WORK TASK. From the first line of the records through the line containing "Click the キャンセル", retype every line exactly and nothing else.

THE DATA.
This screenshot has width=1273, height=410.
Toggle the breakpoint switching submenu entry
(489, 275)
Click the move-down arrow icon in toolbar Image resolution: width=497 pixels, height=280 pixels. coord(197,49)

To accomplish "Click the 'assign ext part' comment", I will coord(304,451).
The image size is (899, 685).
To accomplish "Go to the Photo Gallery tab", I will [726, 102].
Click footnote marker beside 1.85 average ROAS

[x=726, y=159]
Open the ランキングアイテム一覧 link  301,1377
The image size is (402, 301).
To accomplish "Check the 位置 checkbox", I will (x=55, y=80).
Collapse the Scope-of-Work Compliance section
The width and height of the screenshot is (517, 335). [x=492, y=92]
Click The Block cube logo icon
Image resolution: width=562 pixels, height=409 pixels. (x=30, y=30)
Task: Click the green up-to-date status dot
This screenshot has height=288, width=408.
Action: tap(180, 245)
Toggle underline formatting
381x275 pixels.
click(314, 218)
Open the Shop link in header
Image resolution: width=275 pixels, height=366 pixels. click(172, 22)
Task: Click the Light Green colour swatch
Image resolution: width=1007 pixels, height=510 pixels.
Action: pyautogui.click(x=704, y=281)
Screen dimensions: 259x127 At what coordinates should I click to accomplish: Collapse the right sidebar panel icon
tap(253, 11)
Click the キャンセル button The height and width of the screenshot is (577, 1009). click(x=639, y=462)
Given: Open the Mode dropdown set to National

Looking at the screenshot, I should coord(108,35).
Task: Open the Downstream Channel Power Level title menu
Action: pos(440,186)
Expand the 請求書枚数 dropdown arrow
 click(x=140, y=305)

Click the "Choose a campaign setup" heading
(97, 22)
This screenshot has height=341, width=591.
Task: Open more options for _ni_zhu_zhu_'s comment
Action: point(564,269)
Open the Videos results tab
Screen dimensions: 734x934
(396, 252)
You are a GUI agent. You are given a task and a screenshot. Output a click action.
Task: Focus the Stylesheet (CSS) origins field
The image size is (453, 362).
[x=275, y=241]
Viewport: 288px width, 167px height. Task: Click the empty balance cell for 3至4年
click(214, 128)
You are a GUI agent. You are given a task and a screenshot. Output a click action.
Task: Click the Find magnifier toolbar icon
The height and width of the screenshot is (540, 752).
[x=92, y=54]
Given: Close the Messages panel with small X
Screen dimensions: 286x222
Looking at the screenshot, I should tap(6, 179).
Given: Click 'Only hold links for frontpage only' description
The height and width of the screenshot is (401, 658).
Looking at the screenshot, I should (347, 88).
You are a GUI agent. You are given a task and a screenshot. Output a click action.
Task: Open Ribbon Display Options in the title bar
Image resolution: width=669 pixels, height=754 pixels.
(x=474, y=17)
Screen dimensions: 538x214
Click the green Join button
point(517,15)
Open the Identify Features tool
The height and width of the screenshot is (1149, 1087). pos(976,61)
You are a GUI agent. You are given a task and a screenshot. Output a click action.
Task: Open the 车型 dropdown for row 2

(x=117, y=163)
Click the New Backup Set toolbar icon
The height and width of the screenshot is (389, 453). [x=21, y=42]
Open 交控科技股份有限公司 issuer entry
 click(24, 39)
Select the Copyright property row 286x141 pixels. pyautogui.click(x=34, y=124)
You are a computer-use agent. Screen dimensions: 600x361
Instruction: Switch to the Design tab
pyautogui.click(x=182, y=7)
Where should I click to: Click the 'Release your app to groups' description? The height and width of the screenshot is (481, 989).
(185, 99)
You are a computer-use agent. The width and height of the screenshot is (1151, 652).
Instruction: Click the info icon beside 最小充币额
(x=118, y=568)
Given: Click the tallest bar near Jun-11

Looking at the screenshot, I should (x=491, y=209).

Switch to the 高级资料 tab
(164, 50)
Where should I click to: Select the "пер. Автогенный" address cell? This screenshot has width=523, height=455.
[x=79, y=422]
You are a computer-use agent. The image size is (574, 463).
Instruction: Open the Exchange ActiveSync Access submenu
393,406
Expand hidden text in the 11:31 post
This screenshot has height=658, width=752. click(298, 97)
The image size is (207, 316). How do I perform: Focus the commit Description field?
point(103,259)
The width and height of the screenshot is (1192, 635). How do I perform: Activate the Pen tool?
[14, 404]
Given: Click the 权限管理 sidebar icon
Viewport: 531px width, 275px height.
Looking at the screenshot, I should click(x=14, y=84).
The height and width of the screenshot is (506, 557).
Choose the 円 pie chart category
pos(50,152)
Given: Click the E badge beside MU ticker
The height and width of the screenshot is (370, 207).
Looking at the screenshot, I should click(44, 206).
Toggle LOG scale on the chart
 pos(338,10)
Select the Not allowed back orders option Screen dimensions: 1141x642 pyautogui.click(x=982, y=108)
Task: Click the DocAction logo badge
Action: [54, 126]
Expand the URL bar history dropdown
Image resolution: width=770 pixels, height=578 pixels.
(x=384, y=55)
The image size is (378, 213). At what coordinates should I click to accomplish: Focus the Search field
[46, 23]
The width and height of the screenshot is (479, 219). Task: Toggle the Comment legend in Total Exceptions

OUTPUT.
This screenshot has width=1273, height=410.
Toggle the breakpoint switching submenu entry
(489, 275)
Click the move-down arrow icon in toolbar Image resolution: width=497 pixels, height=280 pixels. coord(197,49)

To accomplish "Click the 'assign ext part' comment", I will coord(304,451).
The image size is (899, 685).
To accomplish "Go to the Photo Gallery tab", I will [726, 102].
Click footnote marker beside 1.85 average ROAS

[x=726, y=159]
Open the ランキングアイテム一覧 link  301,1377
The image size is (402, 301).
To accomplish "Check the 位置 checkbox", I will (x=55, y=80).
Collapse the Scope-of-Work Compliance section
The width and height of the screenshot is (517, 335). [x=492, y=92]
Click The Block cube logo icon
Image resolution: width=562 pixels, height=409 pixels. (x=30, y=30)
Task: Click the green up-to-date status dot
This screenshot has height=288, width=408.
Action: tap(180, 245)
Toggle underline formatting
381x275 pixels.
click(314, 218)
Open the Shop link in header
Image resolution: width=275 pixels, height=366 pixels. click(172, 22)
Task: Click the Light Green colour swatch
Image resolution: width=1007 pixels, height=510 pixels.
Action: pyautogui.click(x=704, y=281)
Screen dimensions: 259x127 At what coordinates should I click to accomplish: Collapse the right sidebar panel icon
tap(253, 11)
Click the キャンセル button The height and width of the screenshot is (577, 1009). click(x=639, y=462)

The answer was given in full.